Since the spring semester in Switzerland does not start until the very end of February, I’ve taken the opportunity to use my Eurorail pass to see a few legendary cities. And what city is more legendary for student travelers than Hot Damn Amsterdam? The great city of hash and hoes, books and bikes - a place where the weird take refuge and the normal seem almost anything but.
In the company of my friend Michelle Strick, also a C of C student, I was content to walk through outdoor book markets and browse indie zine shops. It was all cool and oh-so-hipster, but what I will remember the most, I hate to say it - is the Red Light District.
I can’t shake this image of a dark-haired girl about my age talking on her cell phone from behind her window. She wore a pink g-string and a narrow black strap across her breasts. When a guy, also about my age, walked slowly by she hung up her phone and stretched her right leg vertically up the window with eyes of a masochistic princess.
I saw one man emerge from a session with an older, fuller and more aerosoled woman. He kissed her cheek and said something like “Ciao bella,” then walked away, tucking in his shirt. A quick glimpse of the rougey room behind her window revealed a bed that looked more like a cot, a zebra rug, Christmas lights and a sink. She settled back into her cushy window chair and took out a nail file.
These images are seared into my mind, because no matter how open-spirited I try to be, the idea alone of Amsterdam’s Red Light District cannot prepare any taboo-conditioned American for an actual walk through it.

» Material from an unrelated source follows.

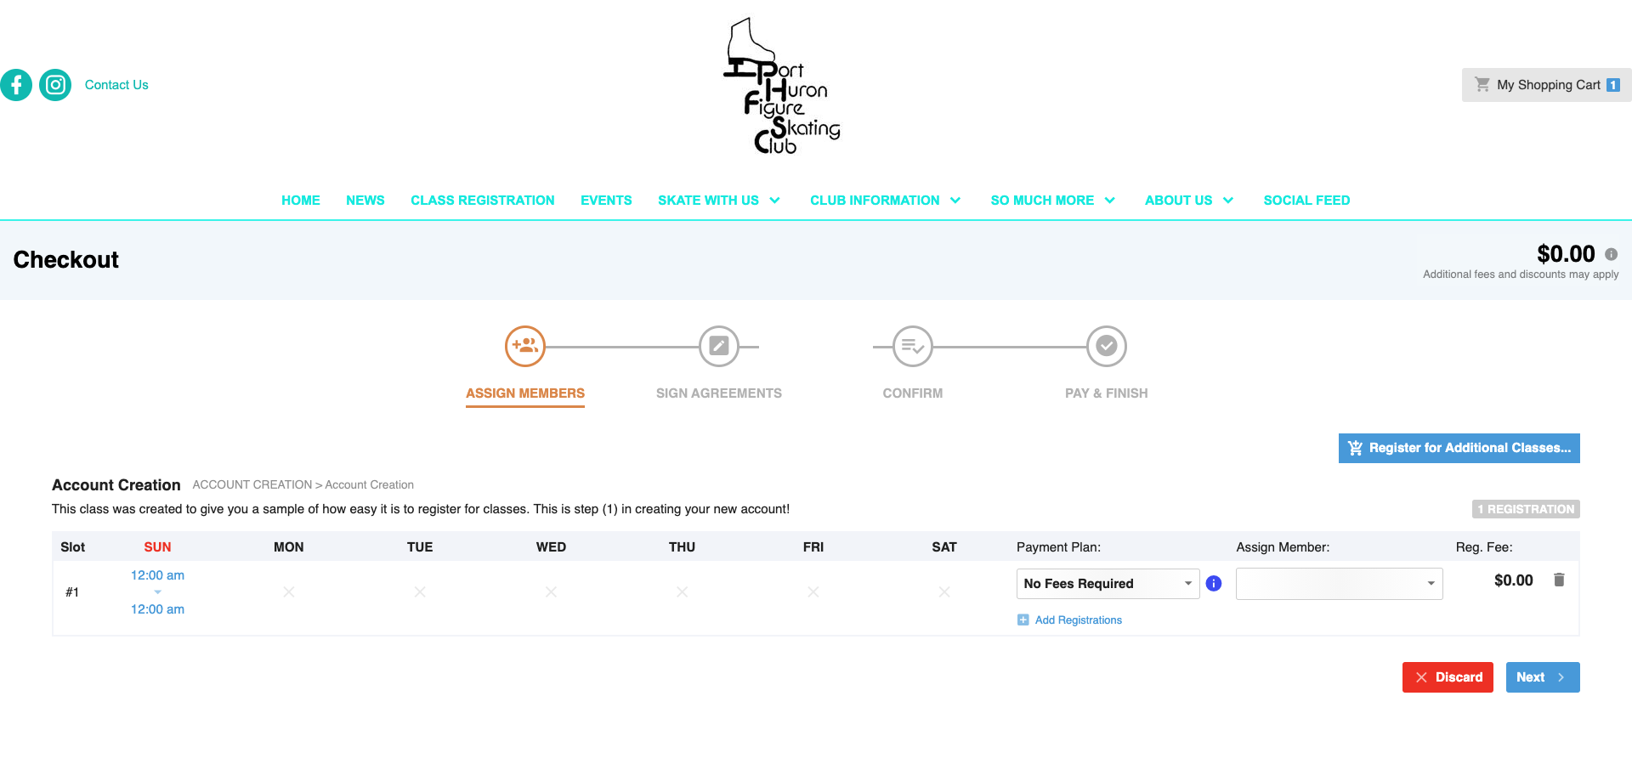The width and height of the screenshot is (1632, 764).
Task: Click the info icon beside the $0.00 total
Action: (1611, 254)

I still don’t know what to make of it all, but the Harriet the Spy in me has been busy tracking down information:
The Amsterdam Red Light District is over 700 years old and today houses brothels, exotic sex shops, “Condomerias,” live porn theaters, swinger clubs and a variety of other pay-for-pleasure arcades that I had never heard of.

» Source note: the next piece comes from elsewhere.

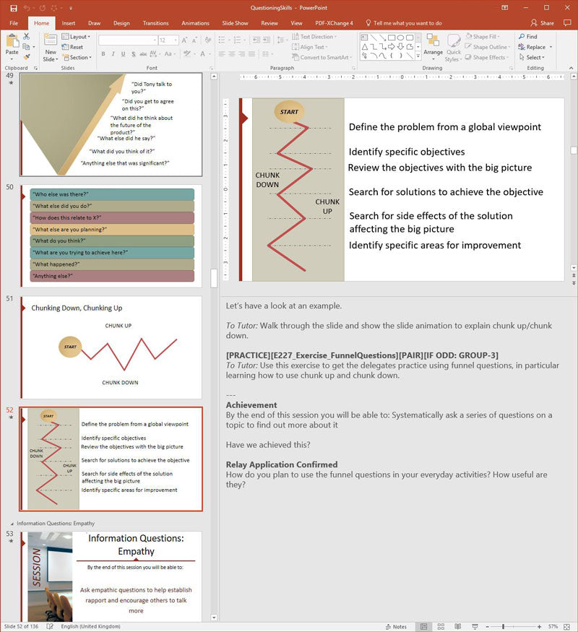Toggle Notes pane in status bar

(x=396, y=626)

The Amsterdam sex workers are legal, tax-paying citizens who come from many countries, most often from Eastern Europe, Africa and Asia. However, of the approximately 11,000 working prostitutes, it is suspected that between 1,000 and 7,000 are illegally trafficked. In 2009, nearly one-third of the district’s brothels were shuttered in order to curb the mushrooming hard drug and illegal sex trade.

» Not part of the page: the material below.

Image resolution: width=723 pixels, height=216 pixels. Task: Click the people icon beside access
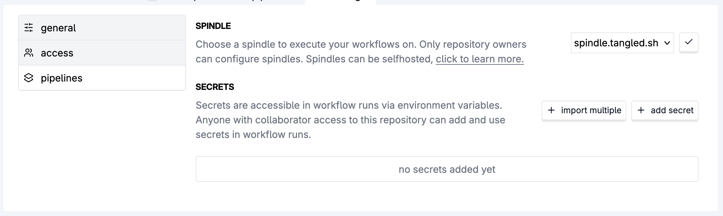tap(29, 53)
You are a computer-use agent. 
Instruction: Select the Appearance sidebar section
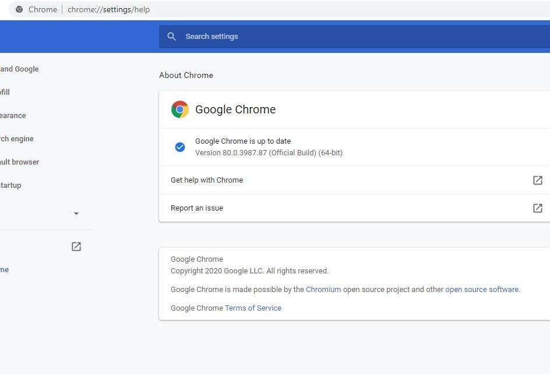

According to the Prostitution Information Center in Amsterdam, the average price for 15 minutes of nothing-fancy-sex is approximately $90 and most girls will negotiate a special price for a mix of services. Typically, girls rent their windows at $170 per night and sometimes live behind them. Women are not required to be checked for STDs, but most of them demand condoms and according to a pamphlet I picked up, STDs are “not rampant within the industry.” Prostitution is legal over the age of 18, but the red lights illuminate both baby-faced girls and seasoned ladies who look as old as 50.
These are just the facts that I found - like I said, I’m finding it hard to formulate an opinion on the prostitution industry as a whole. There is a part of me that says, “NO! Prostitution is exploitative and demeaning to women,” but another part says, “How dare anyone inhibit a woman’s right to work as she chooses?”
For me it’s a tough call, and for some reason it’s one I feel I must make. It’s as though my own morals and view of female sexuality depend on it. For me, Amsterdam was a window into a world that exists everywhere behind curtains. Now that I’ve seen it, I can’t shutter out its reality.